> [SUPPLIED RECORDS]:
________
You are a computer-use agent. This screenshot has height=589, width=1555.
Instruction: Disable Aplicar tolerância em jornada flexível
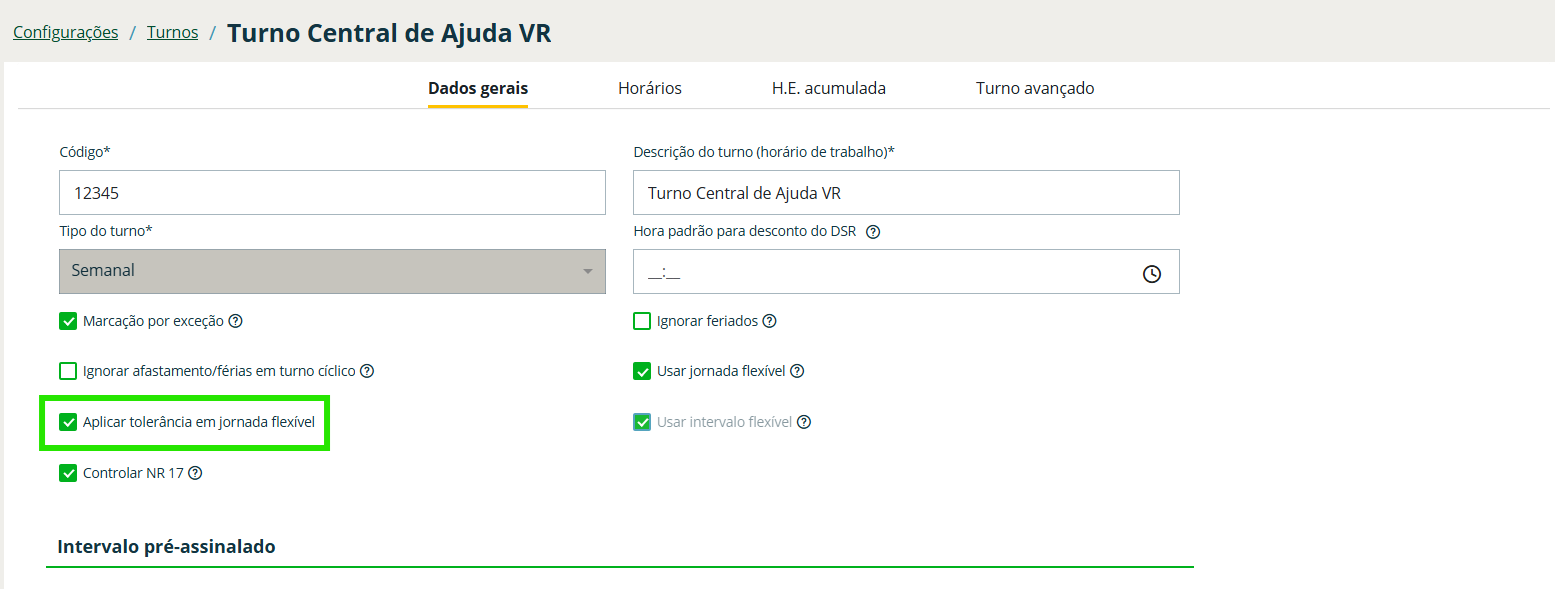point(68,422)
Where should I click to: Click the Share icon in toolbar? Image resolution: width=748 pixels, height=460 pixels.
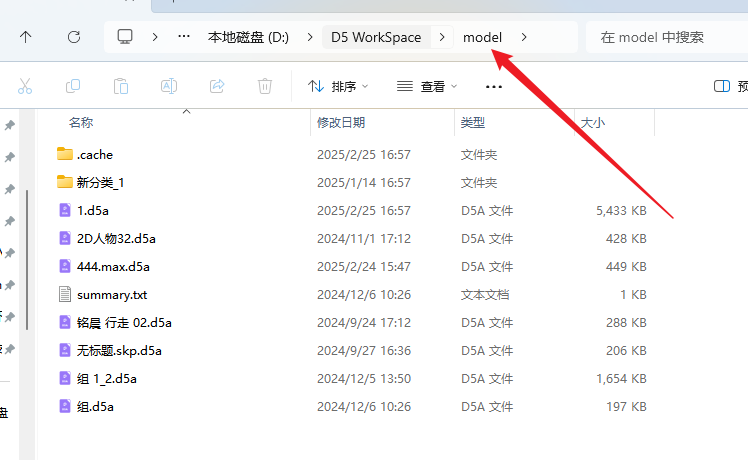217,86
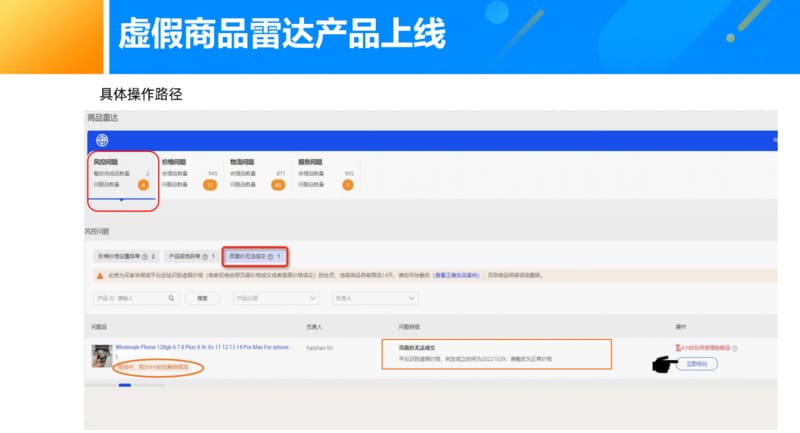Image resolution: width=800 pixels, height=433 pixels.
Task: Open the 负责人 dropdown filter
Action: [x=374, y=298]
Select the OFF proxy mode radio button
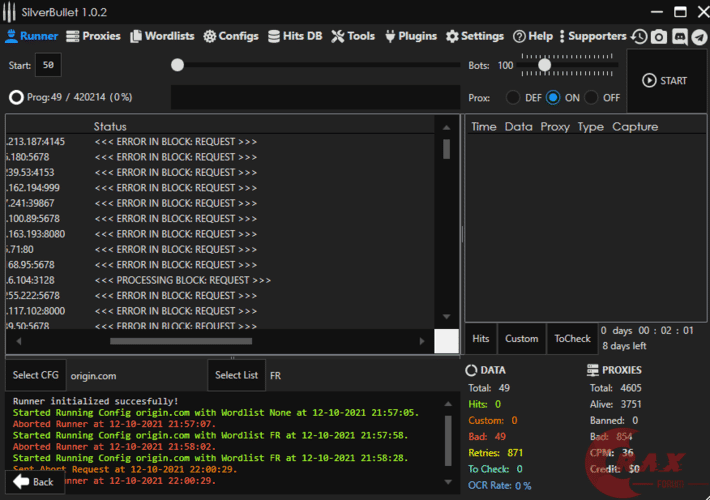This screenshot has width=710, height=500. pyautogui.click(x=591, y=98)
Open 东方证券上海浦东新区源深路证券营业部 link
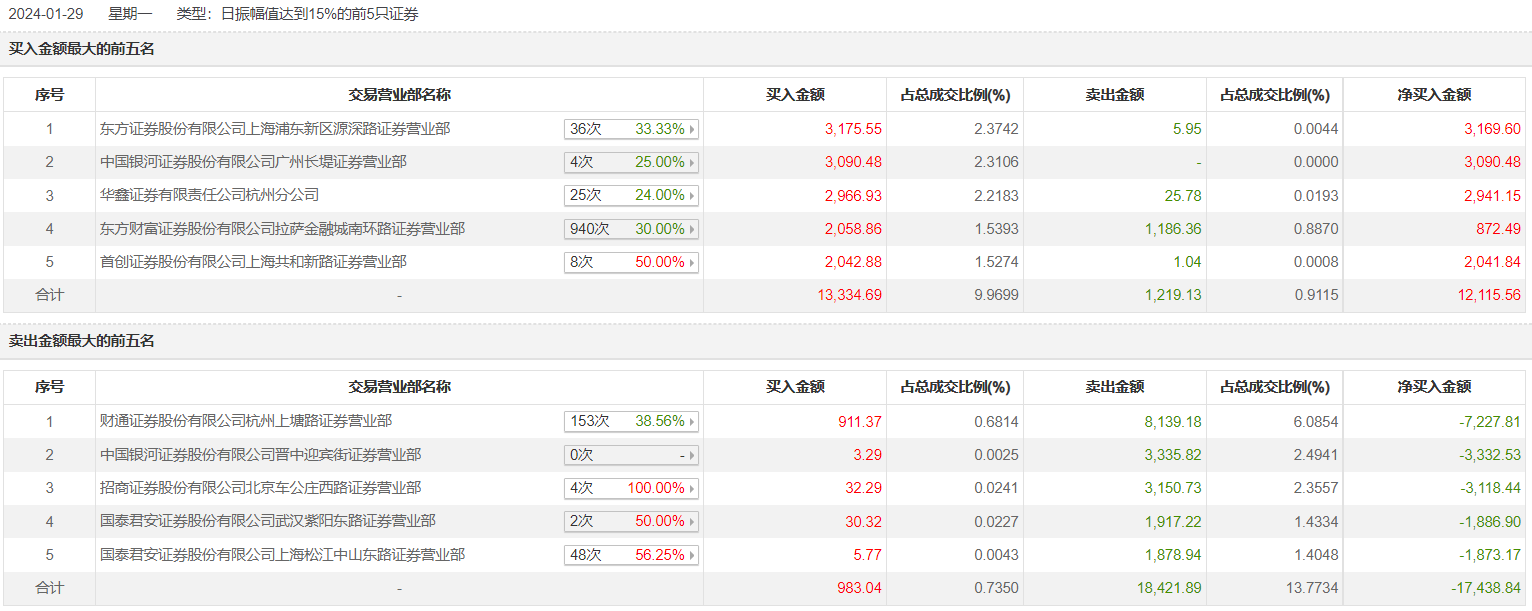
________
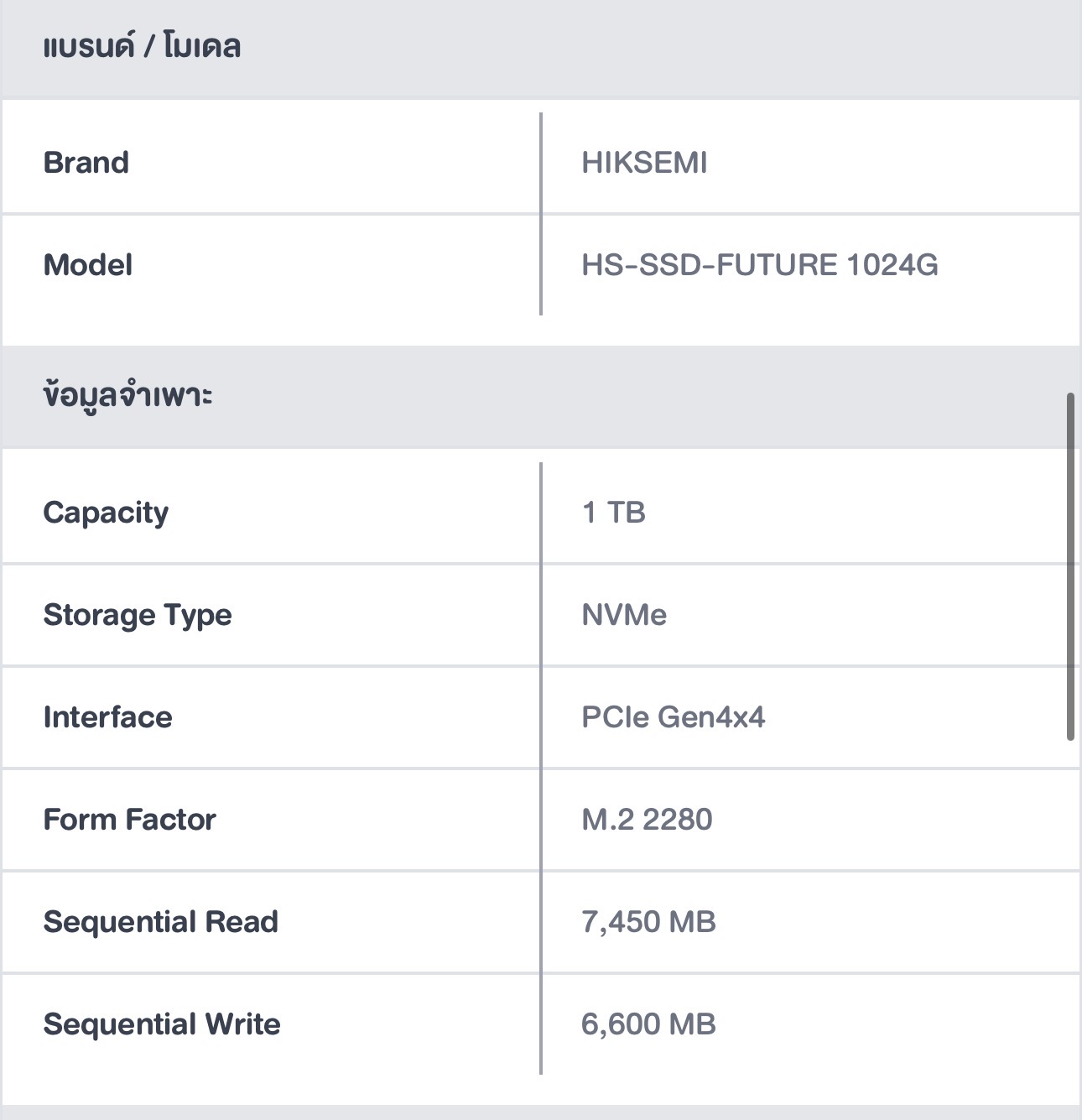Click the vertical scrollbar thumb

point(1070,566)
________
> [WORK INSTRUCTION]:
Output only the stretch above from the line with "Select the OFF proxy mode radio button" through the line with "Open 东方证券上海浦东新区源深路证券营业部 link", reproduced exactly. Exclude pictures.

> [YOUR RESPONSE]:
Select the OFF proxy mode radio button
This screenshot has width=710, height=500. pyautogui.click(x=591, y=98)
Open 东方证券上海浦东新区源深路证券营业部 link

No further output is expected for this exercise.